The paper presents the first fully dynamical calculation of supernova neutrino propagation that simultaneously incorporates three‑flavor collective effects arising from neutrino‑neutrino forward scattering and the time‑dependent shock‑wave induced multiple Mikheyev‑Smirnov‑Wolfenstein (MSW) resonances. Using one‑dimensional hydrodynamical simulations of a core‑collapse supernova, the authors extract realistic electron‑density profiles that evolve on the timescale of seconds as the shock front moves outward. At each time slice they construct the full S‑matrix for the three‑flavor system, which naturally includes the non‑linear phase interference between collective oscillations and the abrupt changes in matter potential caused by the shock.

The initial neutrino spectra are modeled with a pinched thermal distribution for νe, ν̄e and a common νx (μ and τ flavors) component, characterized by temperatures and total luminosities typical of modern supernova simulations. The oscillation parameters are taken from the latest global fits, with special emphasis on the case of an inverted mass hierarchy (Δm²₃₁ < 0) and a relatively large third mixing angle θ13 (≈ 8°), a region now confirmed by reactor experiments.

The calculation reveals a characteristic sequence of flavor transformations. Near the neutrinosphere, the dense neutrino background triggers rapid collective swaps that essentially exchange the νe and νx spectra. As the shock propagates, the matter density profile develops two or more MSW resonance layers. Around 2–3 seconds after bounce, one of these resonances moves abruptly or disappears, causing the antineutrino survival probability P(ν̄e → ν̄e) to drop sharply.

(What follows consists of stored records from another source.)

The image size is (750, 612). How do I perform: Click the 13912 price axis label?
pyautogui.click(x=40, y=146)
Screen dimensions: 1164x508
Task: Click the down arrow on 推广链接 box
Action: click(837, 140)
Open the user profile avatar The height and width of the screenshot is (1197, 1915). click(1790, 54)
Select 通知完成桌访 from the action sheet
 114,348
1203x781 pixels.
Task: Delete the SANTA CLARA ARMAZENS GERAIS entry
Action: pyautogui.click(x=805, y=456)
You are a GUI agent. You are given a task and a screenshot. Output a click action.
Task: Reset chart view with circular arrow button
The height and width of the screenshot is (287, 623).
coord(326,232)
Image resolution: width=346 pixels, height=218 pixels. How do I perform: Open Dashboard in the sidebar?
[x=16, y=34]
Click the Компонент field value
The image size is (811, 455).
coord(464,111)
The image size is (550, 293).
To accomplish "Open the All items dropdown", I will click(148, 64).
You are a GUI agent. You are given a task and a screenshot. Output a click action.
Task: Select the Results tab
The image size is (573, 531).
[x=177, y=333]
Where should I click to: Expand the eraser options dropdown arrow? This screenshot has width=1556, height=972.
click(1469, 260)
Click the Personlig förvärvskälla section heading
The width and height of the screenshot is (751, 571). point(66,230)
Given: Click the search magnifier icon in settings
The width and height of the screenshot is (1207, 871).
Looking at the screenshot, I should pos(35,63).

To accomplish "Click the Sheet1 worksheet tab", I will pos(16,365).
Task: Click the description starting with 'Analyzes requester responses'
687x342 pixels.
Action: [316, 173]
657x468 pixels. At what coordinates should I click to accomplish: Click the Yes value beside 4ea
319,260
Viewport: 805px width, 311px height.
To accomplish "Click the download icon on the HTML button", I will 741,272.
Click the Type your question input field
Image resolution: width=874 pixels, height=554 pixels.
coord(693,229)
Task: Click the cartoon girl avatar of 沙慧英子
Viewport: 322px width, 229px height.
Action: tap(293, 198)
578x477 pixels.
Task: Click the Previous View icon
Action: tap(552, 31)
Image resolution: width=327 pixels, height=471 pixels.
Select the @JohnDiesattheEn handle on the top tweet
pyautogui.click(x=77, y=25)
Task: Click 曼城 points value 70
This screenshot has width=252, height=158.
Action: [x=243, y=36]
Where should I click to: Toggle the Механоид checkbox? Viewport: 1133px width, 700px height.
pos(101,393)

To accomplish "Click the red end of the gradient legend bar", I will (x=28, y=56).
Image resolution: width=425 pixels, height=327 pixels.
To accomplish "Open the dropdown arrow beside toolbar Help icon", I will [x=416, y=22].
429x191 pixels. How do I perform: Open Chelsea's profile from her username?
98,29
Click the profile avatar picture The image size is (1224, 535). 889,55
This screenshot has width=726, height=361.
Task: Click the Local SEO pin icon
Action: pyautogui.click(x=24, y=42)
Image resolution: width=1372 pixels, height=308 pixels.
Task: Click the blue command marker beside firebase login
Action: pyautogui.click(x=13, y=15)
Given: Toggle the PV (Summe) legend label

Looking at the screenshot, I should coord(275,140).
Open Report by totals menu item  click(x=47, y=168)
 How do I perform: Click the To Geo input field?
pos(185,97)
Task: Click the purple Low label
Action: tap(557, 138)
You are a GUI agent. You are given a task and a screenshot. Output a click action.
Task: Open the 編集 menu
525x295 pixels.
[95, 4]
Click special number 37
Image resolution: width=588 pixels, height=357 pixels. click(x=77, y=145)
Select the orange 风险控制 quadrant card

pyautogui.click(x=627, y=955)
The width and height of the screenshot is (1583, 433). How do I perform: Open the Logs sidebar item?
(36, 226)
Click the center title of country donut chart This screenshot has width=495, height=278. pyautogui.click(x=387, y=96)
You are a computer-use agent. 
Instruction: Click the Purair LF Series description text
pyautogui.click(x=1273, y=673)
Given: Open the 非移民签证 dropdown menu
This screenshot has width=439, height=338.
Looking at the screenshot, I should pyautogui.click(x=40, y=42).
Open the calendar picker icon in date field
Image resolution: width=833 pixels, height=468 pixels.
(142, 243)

Consequently, the ν̄e flux arriving at Earth is temporarily dominated by the originally hotter νx component.

To translate this into an observable signal, the authors focus on the inverse‑beta‑decay channel (ν̄e + p → n + e⁺) in water‑Cherenkov detectors such as Super‑Kamiokande or the planned Hyper‑Kamiokande. The simulated event rate shows a pronounced dip in the low‑energy (5–15 MeV) positron spectrum roughly halfway through the neutrino burst. This “gap” is absent in the high‑energy tail (> 20 MeV) because the original νx spectrum is already hard. The dip is a direct imprint of the interplay between collective oscillations and the moving shock front under the inverted hierarchy and large θ13.

Statistical analysis using Poisson likelihoods demonstrates that, for a galactic supernova at 10 kpc, the low‑energy deficit can be identified at the 3σ level with existing detectors and at > 5σ with next‑generation megaton‑scale facilities. Moreover, the timing and depth of the dip encode information about the original neutrino temperatures and luminosities, allowing a simultaneous reconstruction of the supernova emission parameters and the neutrino mixing hierarchy.

The authors conclude that the combined treatment of collective effects and shock‑wave dynamics is essential for accurate predictions of supernova neutrino signals. Their work opens a new avenue for using real‑time neutrino observations to probe both astrophysical processes (e.g., shock propagation, explosion mechanism) and fundamental neutrino properties (mass ordering, mixing angles). It also provides concrete guidance for the design and data‑analysis strategies of upcoming large‑volume detectors such as JUNO, DUNE, and Hyper‑Kamiokande, emphasizing the importance of low‑energy sensitivity and precise timing.